Как указывает далее Гоголь, место веры – и простого здравого смысла – занимает в душе обоих героев (как это чаще всего и бывает) суеверие (одна из примет этого – читанная-перечитанная героем гадательная книга). Вот как, например, Григорий Григорьевич рассказывает Шпоньке об исцелении от внезапной «болезни»: «Мне помогла уже в наших местах простая старуха. И чем бы вы думали? просто зашептыванием. Что вы скажете, милостивый государь, о лекарях? Я думаю, что они просто морочат и дурачат нас. Иная старуха в двадцать раз лучше знает всех этих лекарей». На это Иван Федорович согласно отвечает: «…изволите говорить совершеннейшую-с правду.
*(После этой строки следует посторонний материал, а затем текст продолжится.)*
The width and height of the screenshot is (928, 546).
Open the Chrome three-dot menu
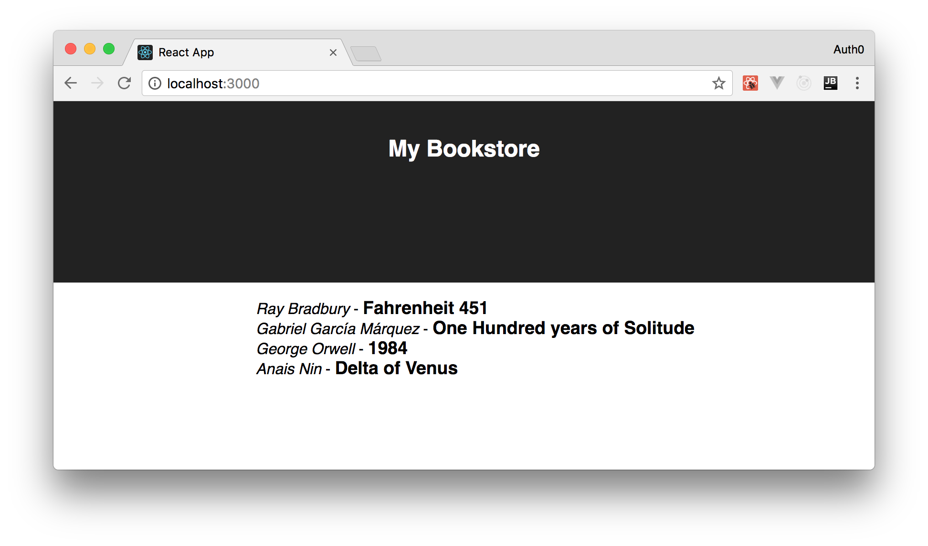[x=857, y=83]
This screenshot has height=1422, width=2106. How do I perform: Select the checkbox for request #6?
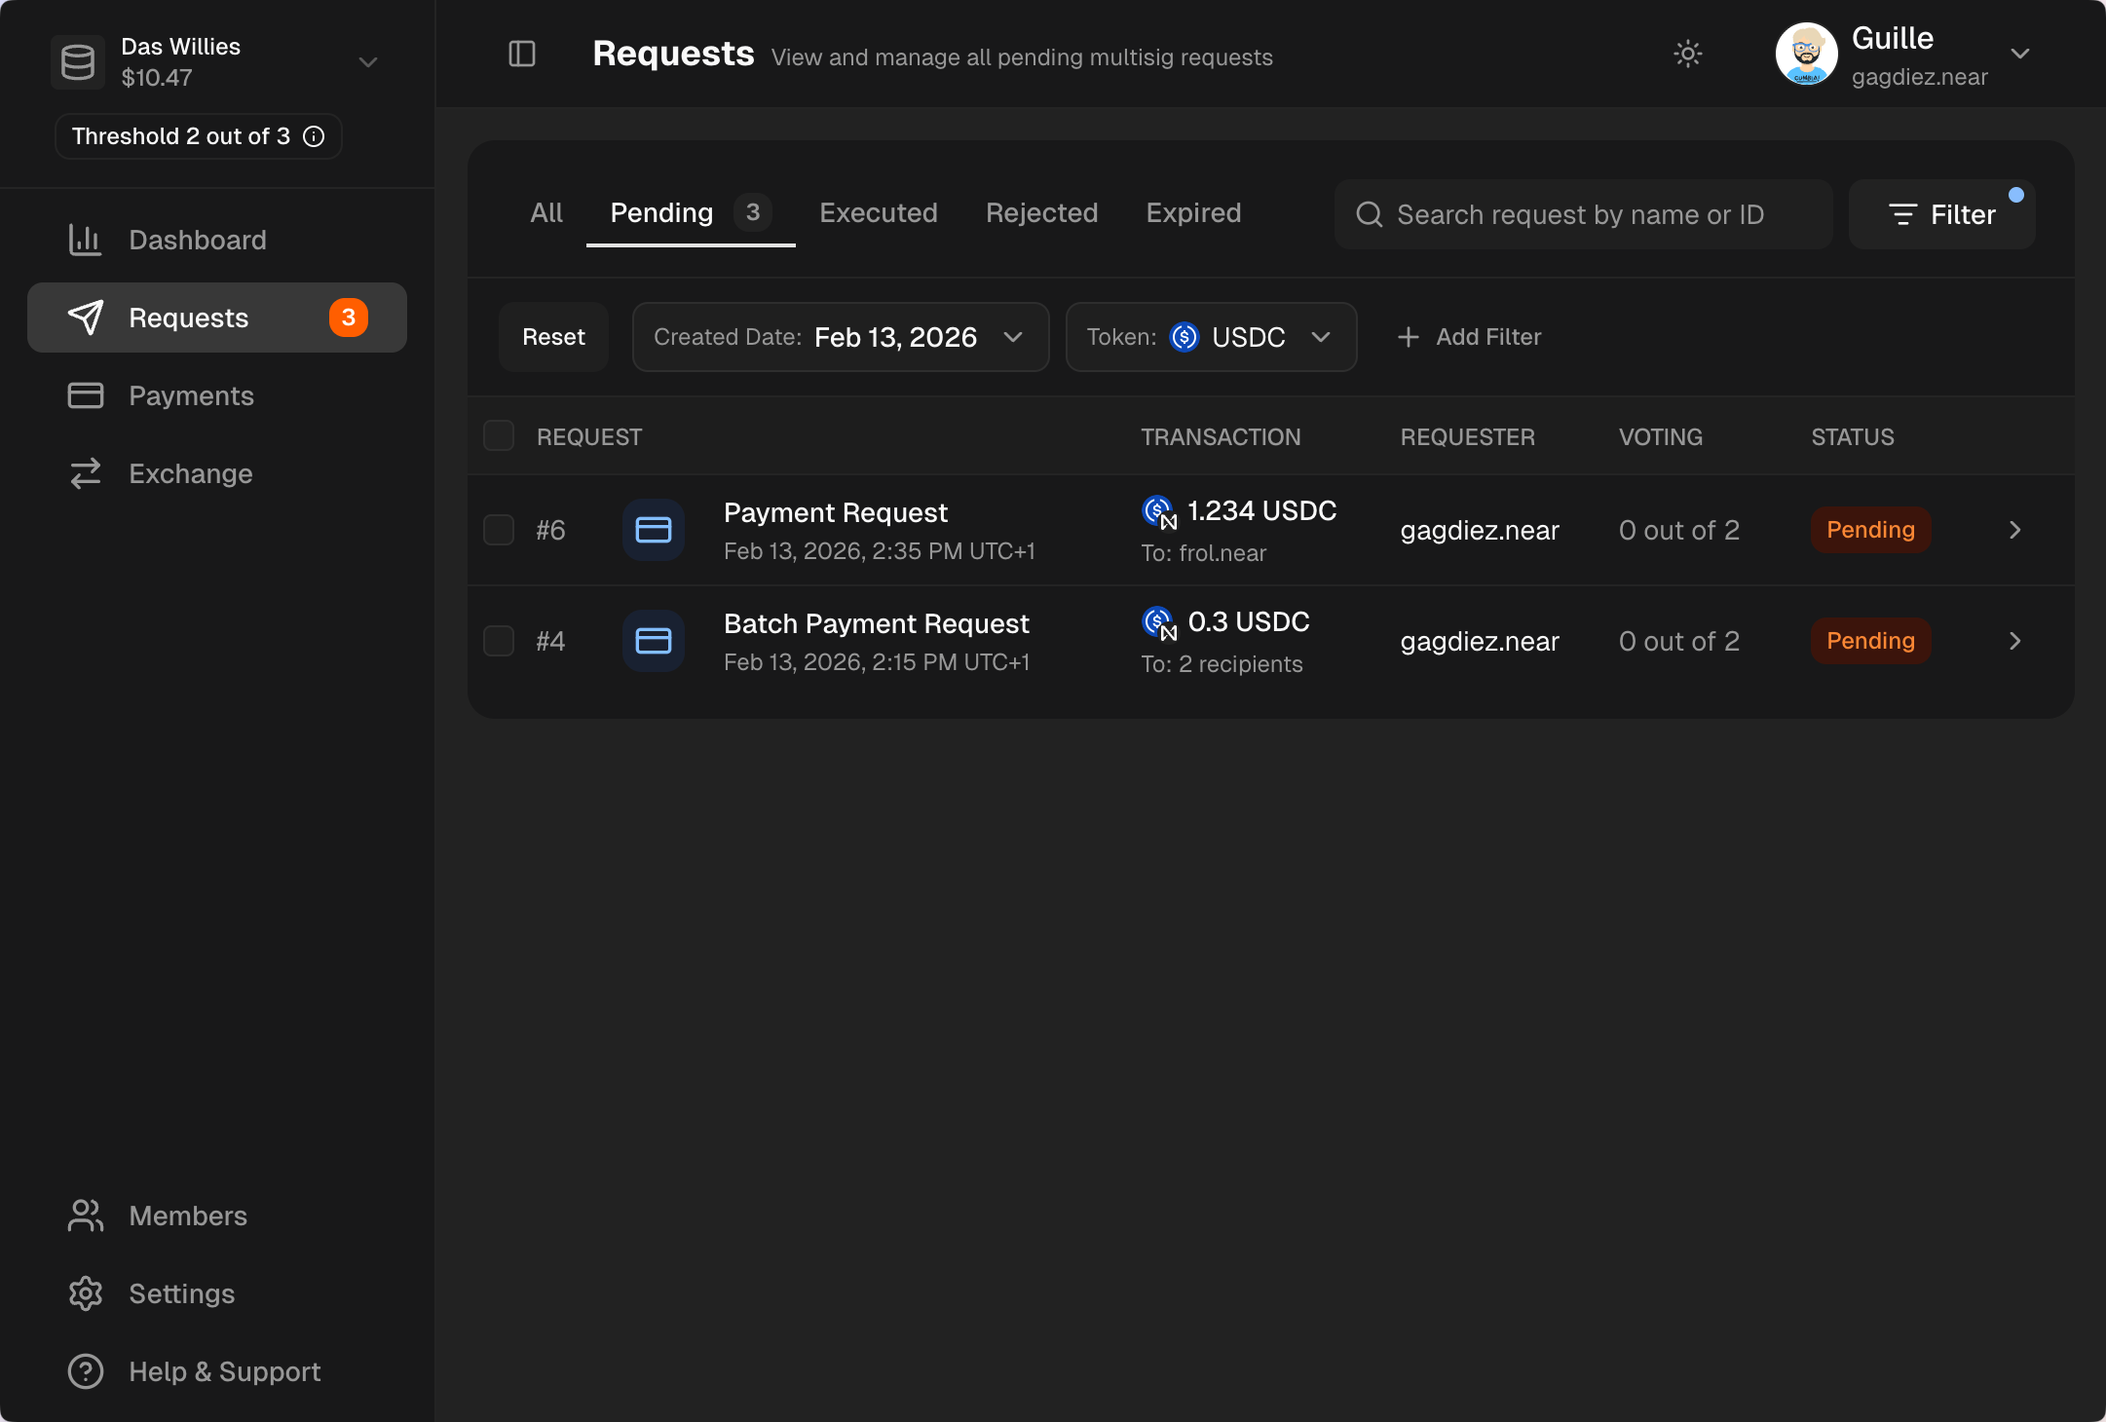coord(499,530)
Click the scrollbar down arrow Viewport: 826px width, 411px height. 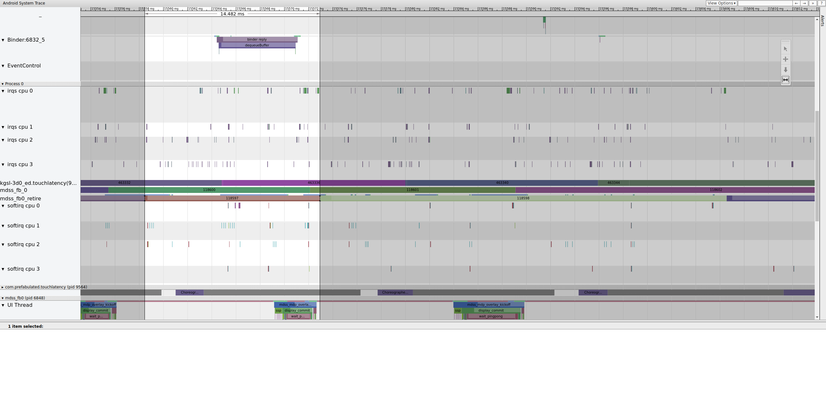click(817, 317)
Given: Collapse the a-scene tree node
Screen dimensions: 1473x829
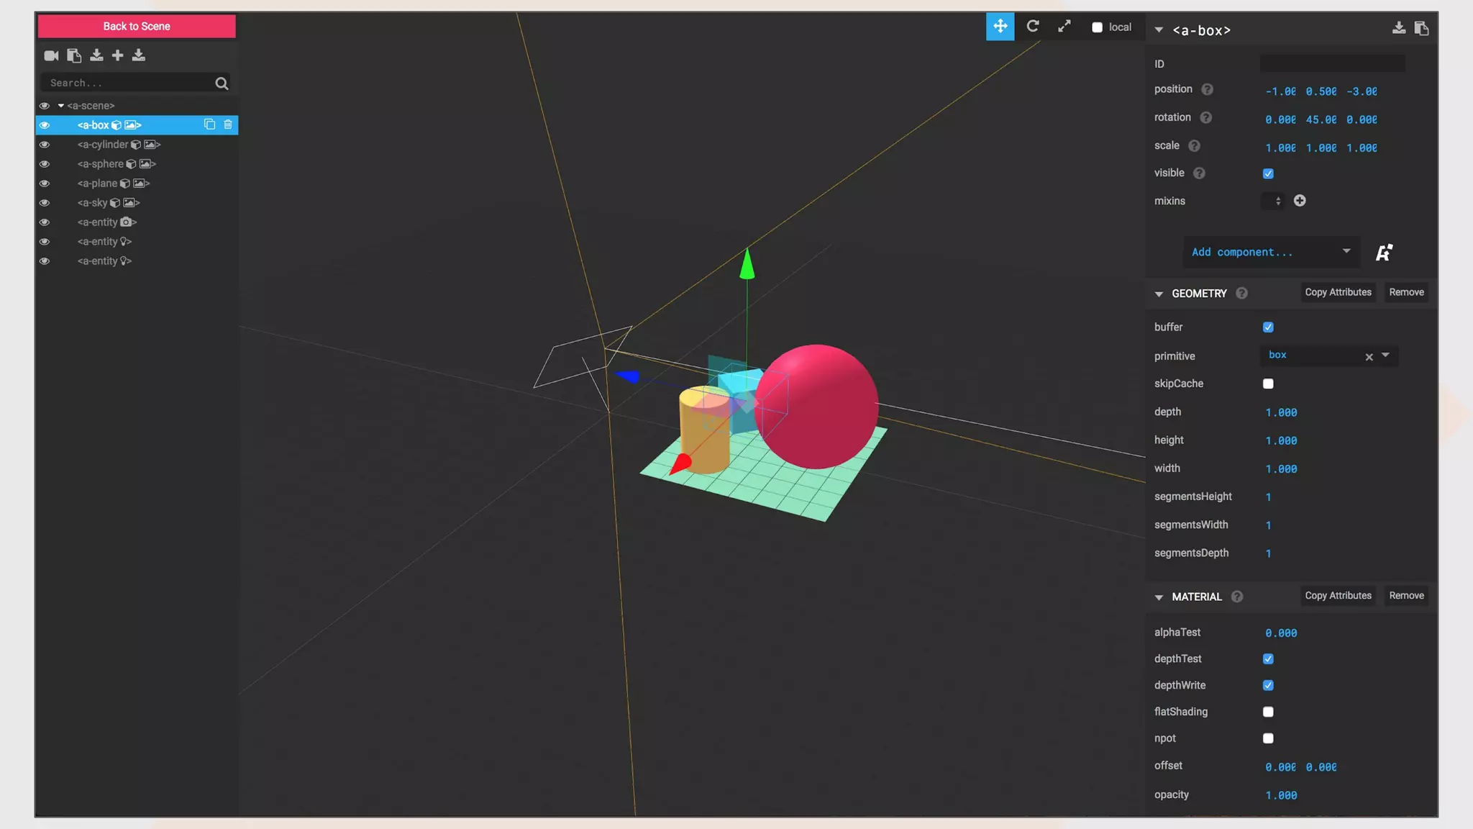Looking at the screenshot, I should point(61,106).
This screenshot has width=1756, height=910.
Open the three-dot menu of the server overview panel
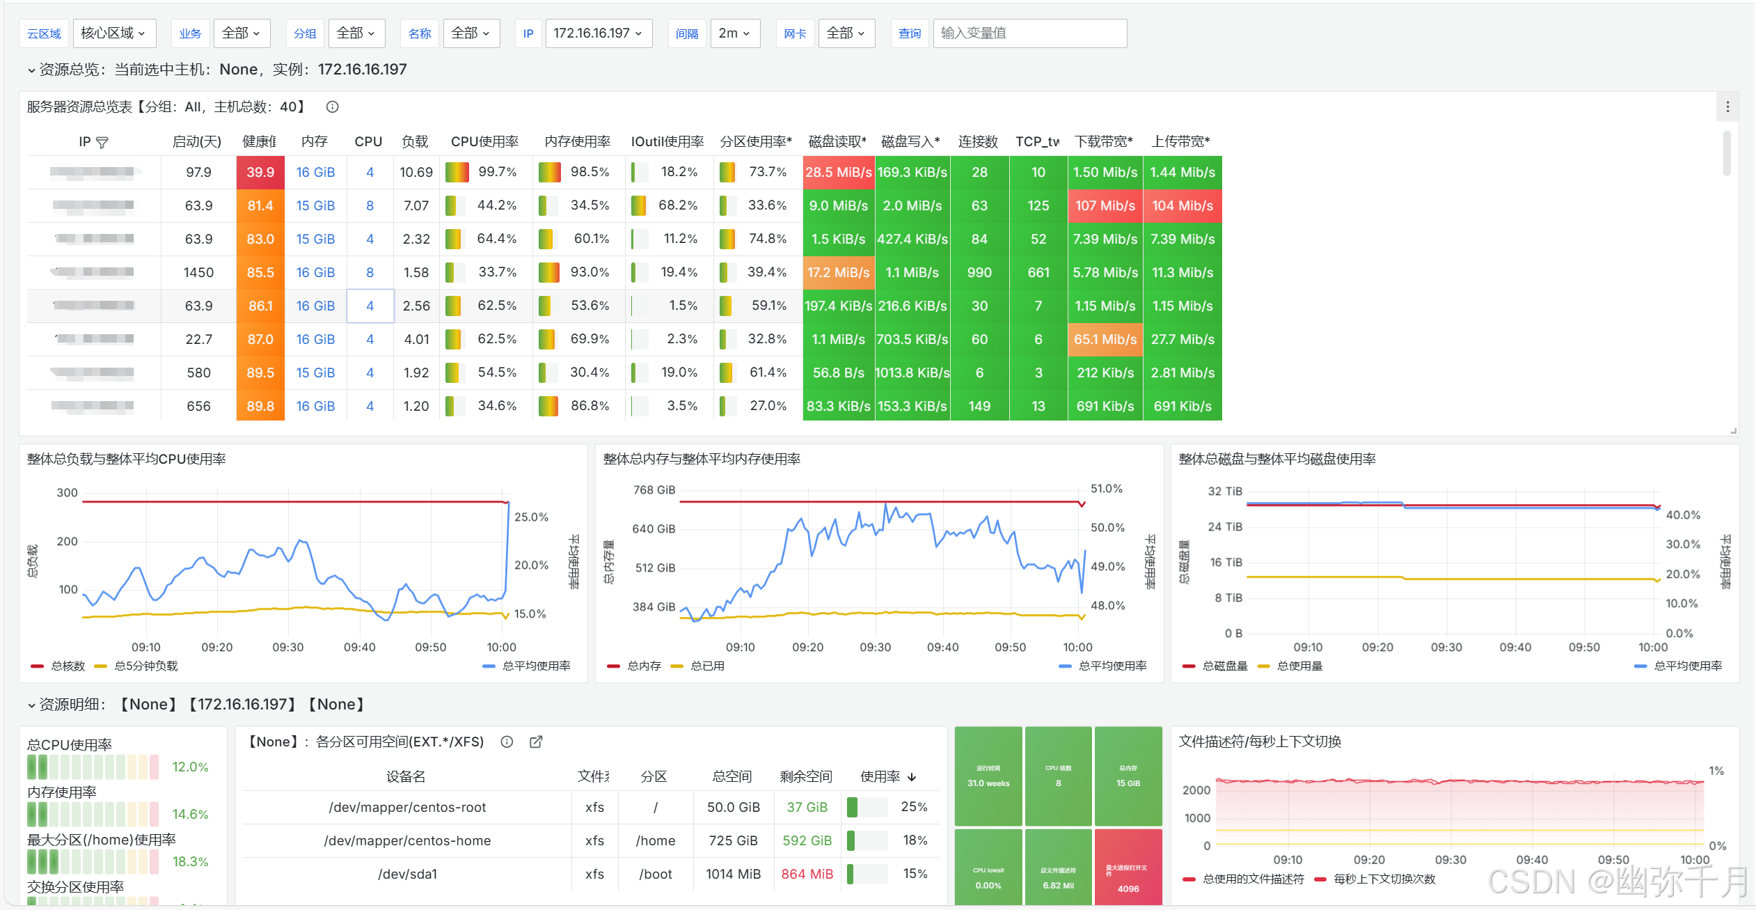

Иная точно бывает…»

Эти размышления о соотношении веры и суеверия непосредственно отразились позднее у Гоголя в десятой главе первого тома «Мертвых душ»: «Поди ты сладь с человеком! не верит в Бога, а верит, что если почешется переносье, то непременно умрет… Всю жизнь не ставит в грош докторов, а кончится тем, что обратится наконец к бабе, которая лечит зашептываньями и заплевками…» – Гоголь объяснял здесь суеверие человека именно его духовной неразвитостью, неподготовленностью к искушению, заставляющей попавшего в критическую ситуацию обращаться к первому попавшемуся средству: «Утопающий, говорят, хватается и за маленькую щепку…»

В «Иване Федоровиче Шпоньке…» Гоголь указывает и на то, что происхождение суеверий чаще всего связано с поверхностным – ориентированным лишь на внешнее «благонравие» – светским воспитанием, оставляющим человека внутренне непросвещенным и неразвитым – таким же, как оставляли его в прежние времена «детские предрассудки» и суеверия.

Эту зависимость Шпоньки от новейших – не менее пустых и бесплодных, чем древние суеверия, – «тонких обычаев света» рассказчик подчеркивает в повести неоднократно. Судить о ней он предоставлает читателю, во-первых, по той заботливости, с которой Иван Федорович разглядывает – в невыгодном для него сравнении с занятием жида-извозчика – сложенное в чемодане белье: «так ли вымыто, так ли сложено». Второй раз, – когда Иван Федорович отправляется в гости к своему богатому соседу: «…Иван Федорович… немного оробел, когда стал приближаться к господскому дому… Иван Федорович похож был на того франта, который, заехав на бал, видит всех, куда ни оглянется, одетых щеголеватее его». Еще раз эта озабоченность героя выглядеть «не хуже других» изображается в повести как его кошмарный сон: «“Какой прикажете материи? – говорит купец. – Вы возьмите жены, это самая модная материя! очень добротная! из нее все теперь шьют себе сюртуки”… Иван Федорович… идет к жиду, портному. “Нет, – говорит жид, – это дурная материя! Из нее никто не шьет себе сюртука…” В страхе и беспамятстве просыпался Иван Федорович».

Гоголь подробно останавливается на сути воспитания, полученного Иваном Федоровичем. Он подчеркивает, что это поверхностное светское воспитание было заложено в герое в детстве его суровыми «педагогами», обращавшими главное внимание именно на «хорошее поведение» – то есть умение «сидеть смирно на лавке». Вероятно, Иван Федорович – так же, как впоследствии Павел Иванович Чичиков в «Мертвых душах» (будучи в свою очередь в классах начального городского училища) – «вдруг постигнул дух начальника и в чем должно состоять поведение». Он был «преблагонравный и престарательный мальчик»; «тетрадка у него всегда была чистенькая, кругом облинеенная, нигде ни пятнышка. Сидел он всегда смирно, сложив руки и уставив глаза на учителя»; «Когда кому нужда была в ножике очинить перо, то он немедленно обращался к Ивану Федоровичу, зная, что у него всегда водился ножик; и Иван Федорович… вынимал его из небольшого кожаного чехольчика, привязанного к петле своего серенького сюртука, и просил только не скоблить пера острием ножика, уверяя, что для этого есть тупая сторона» (ибо, поскольку должно, в соответствии с приличиями, наблюдать во всем порядок – в частности, иметь ножичек в исправности, то во избежание «непорядка» лучше не использовать его «острой стороны» по назначению).